When the transducer is working, the rare-earth giant magnetostrictive rod 15 generates magnetostrictive vibration under the joint action of the static bias magnetic field provided by the permanent magnet piece 14 and the dynamic driving magnetic field generated after the coil 14 is energized. The mechanical coupling excites different vibration modes of the shell in different frequency ranges, and utilizes the generated first-order bending mode and first-order asymmetric bending mode coupling to realize broadband emission of the transducer.

The droplet-shaped radiation shell, transition block and cover plate can be made of stainless steel, steel, titanium alloy, aluminum alloy, glass fiber or carbon fiber.

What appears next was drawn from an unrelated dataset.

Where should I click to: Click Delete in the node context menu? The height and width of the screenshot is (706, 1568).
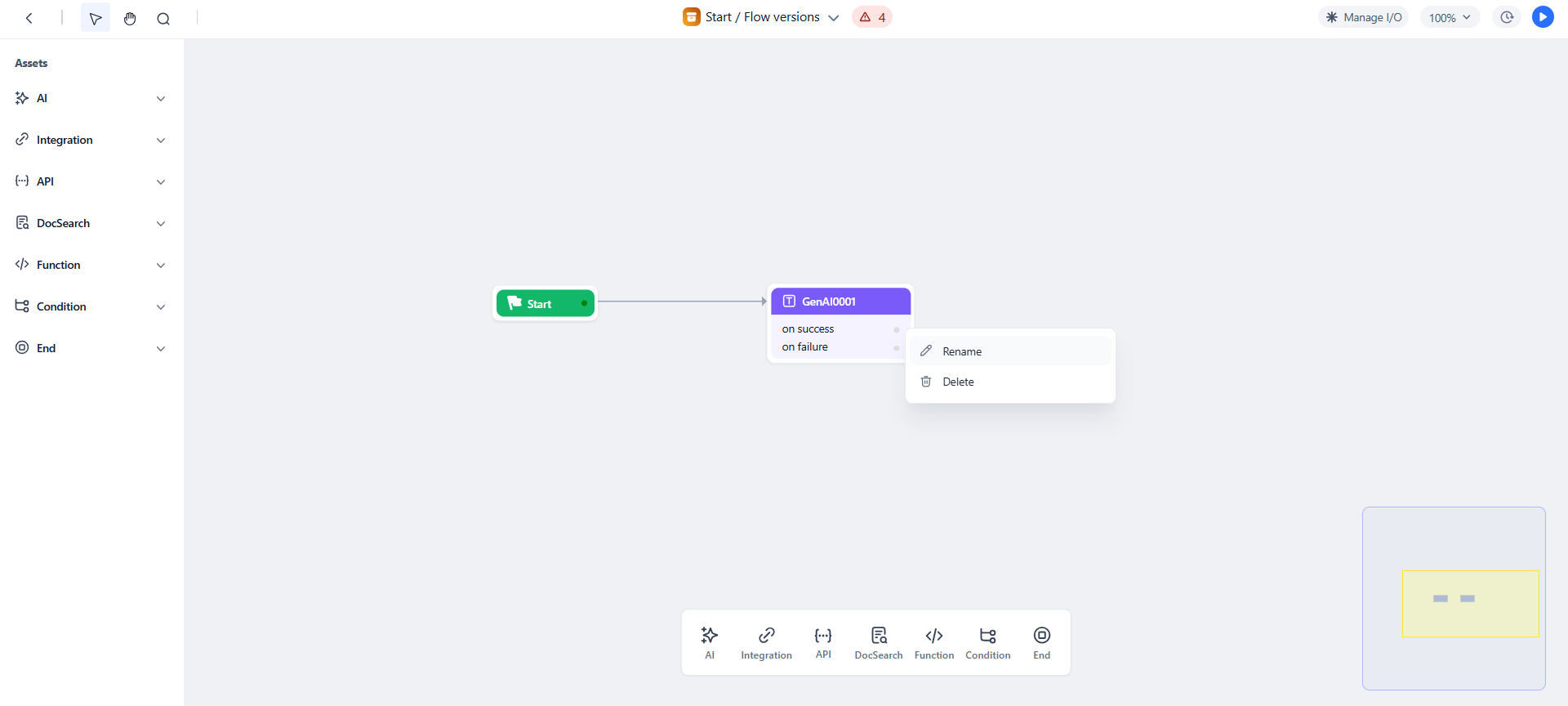click(957, 382)
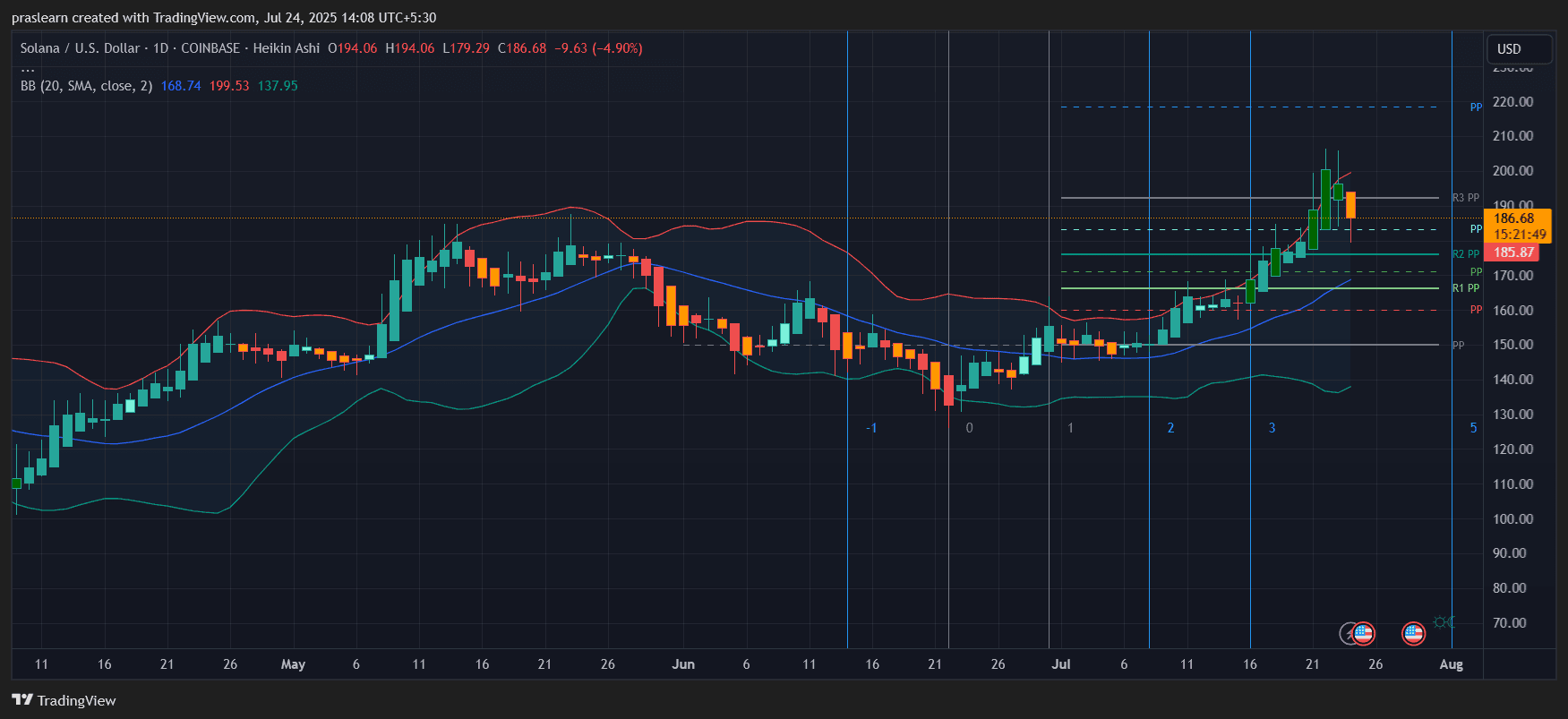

To sum up, the present invention provides a water drop type flexural transducer. It includes a droplet-shaped radiant casing, a transition block and a driving element: the droplet-shaped radiant casing is a casing of equal thickness, and the outside of the casing is composed of two semi-ellipses with equal minor axes and unequal major axes. The ends are closed with cover plates. The driving element and the transition block form a vibrator assembly, which is placed on the equivalent long axis of the flexural housing and is rigidly connected to the two vertical end surfaces of the housing. The invention utilizes the asymmetry of the shell structure to generate a first-order asymmetric bending mode, and utilizes the coupling of the first-order asymmetric bending mode and the first-order bending mode to expand the bandwidth of the bending-tension transducer. It can be used in underwater acoustic detection, countermeasures, communication, measurement and marine resource exploration and other fields.

Claims (4)

1. The drop-shaped flextensional transducer is characterized in that: it includes a radiation shell and an array assembly, and the radiation shell is a drop-shaped splicing of two semi-elliptical shells with equal minor axes and unequal major axes. The equal-thickness shell, the matrix assembly includes two transition blocks connected to the arc of the inner surface of the radiant shell, a driving element arranged between the two transition blocks, and the upper and lower ends of the radiant shell are respectively provided with The upper cover and the lower cover, and the connection between the upper cover and the lower cover is realized through the cooperation of threaded rod threads, a cable head and a hanging head are arranged on the upper cover, and the connection between the upper cover and the radiation shell A backing plate is provided at the joint and the joint between the lower cover plate and the radiation shell. 2. The drop-type flexural transducer according to claim 1, characterized in that: the driving element comprises a PLZST antiferroelectric crystal stack, and the PLZST antiferroelectric crystal stack is made of N rectangular antiferroelectric ceramics The antiferroelectric ceramic sheets are bonded together, where N is an even number ≥ 2, and an electrode sheet is arranged between every two antiferroelectric ceramic sheets. 3. The drop-shaped flextensional transducer according to claim 1, wherein the driving element comprises a piezoelectric ceramic crystal pile, and the piezoelectric ceramic crystal pile is formed by bonding N pieces of rectangular piezoelectric ceramic sheets , where N is an even number ≥ 2, and an electrode sheet is arranged between every two piezoelectric ceramic sheets. 4. The drop-type flexural transducer according to claim 1, characterized in that: the driving element comprises a rare earth giant magnetostrictive rod, and the rare earth giant magnetostrictive rod is covered with a coil bobbin, and the coil bobbin is wound There is a coil, and a permanent magnet sheet is arranged at both ends of the rare earth giant magnetostrictive rod, and the two permanent magnet sheets are connected with corresponding connecting blocks.